Advanced SQL Mini Project
Initial state is scripts and data dir with csv files from https://drive.google.com/file/d/1gbSU9bjpler1y5lHo6koVa5YSI1J2MRk/view?usp=sharing
- Running ./create_table_list.sh creates list of tables in tablenames.txt to be used in downstream scripts.
- Running ./build_all_tables.sh executes python script data/build_create_table_statement.py using the csv filenames to create script build_all_tables.sql.
- Running ./remove_col_headers.sh creates copies of csv files in data/justdata that lack column headers, which would break their import.
- Running ./fix_match_goals.sh cleans the corrupted goal data (1 goal - Jan, 2 - Feb, etc).
- Running fix_uFEFF_col_char.sh removes the unicode 'ZERO WIDTH NO-BREAK SPACE' char that precedes all of the primary key id columns, thus making querying incredibly cumbersome.

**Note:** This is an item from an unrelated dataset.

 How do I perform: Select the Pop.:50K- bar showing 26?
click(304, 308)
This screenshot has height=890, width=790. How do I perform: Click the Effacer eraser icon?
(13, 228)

- Also manually edited match_mass.csv using find/replace in text editor to add extra 0's in the venue_id and referee_id columns, as they were chronically missing values and unable to left join on those ids.
- The file build_all_tables.sql is imported into euro_cup_2016 database within phpMyAdmin mySQL UI (creates tables based on all csv files in data dir).
- The csv files in data/justdata are imported into each individual table. All columns are created as varchar(N) where N is the max number of chars in each column of the table's csv file.
- This database is then ready to query. Image of this database was exported from phpMyAdmin to create euro_cup_2016.sql.